A few years ago, with a group of psychotherapists and doctoral students at the Psychology Institute from the Universidad Católica in Santiago de Chile, we started a qualitative research project about “The Voice in Psychotherapy”. The intention was to investigate on the importance of voice tone from therapist and patient within the psychotherapeutic context. We developed two questionnaires, one for each group, and applied them to 25 experienced psychotherapists and 20 out-door patients with depressive and anxious disorders. We also realized in-depth-interviews with two external therapists and three of the patients who had participated in the study. The first part of the study was realized in Santiago de Chile, the second one in Berlin in collaboration with music therapy students from the Master Program in Music Therapy at the Universität der Künste (Bauer et al., 2009). As a music therapist and clinical psychotherapist I found it especially interesting and promising to get information about how patients and therapists perceive the “music” contained in therapeutic discourses. We wondered if both, patients and therapists, would recognize emotions or intentions from the voice tone and if they would use their own voice consciously in the therapeutic relation.

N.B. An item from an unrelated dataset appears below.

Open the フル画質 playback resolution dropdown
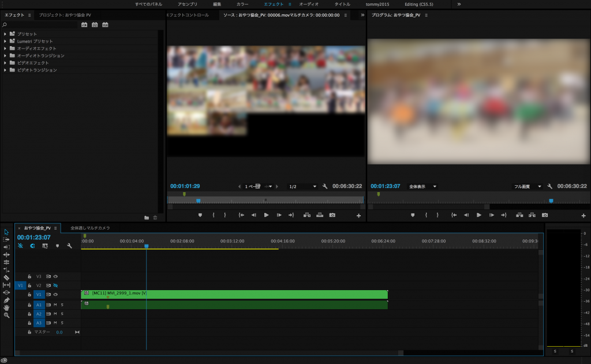Screen dimensions: 591x364 pyautogui.click(x=528, y=186)
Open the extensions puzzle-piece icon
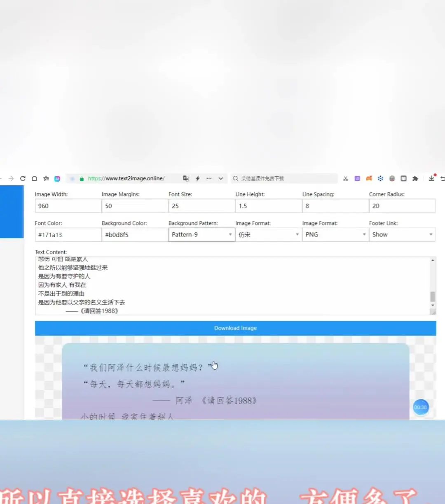This screenshot has width=445, height=504. click(416, 178)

Voice tone is considered one of the non-verbal communication channels used by human beings beside gesture, body movement and facial expression, between others. The different qualities of the human voice tone like pitch, volume, rhythm, speed and intensity, influence human interaction from the very beginning of life (Altmann, 2001; Malloch, 1999; Papousek, 2007; Stern, 1991; Trevarthen, 2002). Basic research on emotions with adults has shown the link between different vocal qualities and expression and recognition of emotions, although no one-to-one-association could be shown between a special vocal quality and a specific emotion (Gobl & Ni Chasaide, 2002; Johnson et al., 1980; Bänzinger & Scherer, 2005). In the clinical context a group of Anorexia Nervosa patients would not differentiate between emotions listening to different voice tones (Kucharska-Pietura et al., 2003). There is also an important correlation between voice tone and treatment outcome in the physician-patient relationship and nurse-patient relationship: the more supportive voice is perceived the greater the patient’s satisfaction, perception of control and medication adherence (Hall et al., 1996; Haskard et al., 2008; Rosenthal, Blanck & Vannicelli, 1984).
What we found was that therapists and patients were conscious about many aspects of the voice tone, their own as well as the voice tone of the other. Therapists emphasized on diagnostic aspects, e.g. pointing out the characteristics of the depressive voice tone (slow and low) and the effect of this tone on themselves (getting aggressive, bored or changing voice tone to change atmosphere). They also described in a very detailed manner the use of the voice tone as a tool, pointing out therapeutic intentions like stimulating, holding and intensifying , or the intention of regulating the ongoing of a session, using different voice tones for the beginning, the middle and the end . Patients pointed out the effect that their therapists´ voice has on them (feeling recognized, ashamed, sad, stimulated, motivated, but also getting sick) and the voice tone they prefer (warm, supportive, authentic, calm, deep but also firm and serious). They do not like the aggressive, sharp or too slow voice tone or an emotionless and cold one, which is as if therapists don´t really worry about them. A voice tone which is too sweet always makes them nervous and even aggressive. At the same time patients seem to use their own voice tone to selfregulate their affects and mood - especially rage and sadness - by changing voice tone and to regulate the relation with their therapists. Getting louder together may occur when they are getting very close in their opinions and falling into silence may happen when they feel distant and without sharing the same opinion. In concordance to the previous study with therapists (Tomicic et al., 2009), patients described their therapists’ voices as a medium to attain therapeutic aims, pointing it out as a tool for mood regulation, motivation, stimulation, as a medium to obtain information, but also to accentuate the role of the therapist, speaking louder and firmer.
The results of our study show that voice tone is an important nonverbal communication element, which people are aware of in their contact with others. Our patients showed to be very attentive to their therapists’ voice tone. They were able to describe their own ways of regulating and reacting through voice tone as well as their therapists’ ways of doing so. Patients were aware and even quite conscious about the relevance of voice tone in psychotherapy, and recognized it as a potent medium for self regulation and as a therapeutic tool.
As far as I know there are no empirical studies in music therapy about the perception of voice tone during the session. For the moment it could be interesting to look straighter at this phenomena and to create awareness on the own voice tone as well as on the patients one. Many of us use a very friendly therapeutic voice tone, almost always. Our results show that we must be able to show also a firm way of doing, speaking and being. It seems that “the other” needs both, the warm and supportive “motherlike voice tone” as well as the clear and determined “fatherlike voice tone”. As trainees of music therapy students the results means to include this knowledge in our teaching context, in theoretical seminars as well as in practical training sessions and supervision. Patients are very sensible, they listen carefully and claim for a congruent therapist, able to show authenticity through his/her voice tone as well as to hold and (re)direct them. Our conclusion is that we need more systematization of this aspect of therapeutic communication and more research on the same topic, in psycho therapy as well as in music therapy.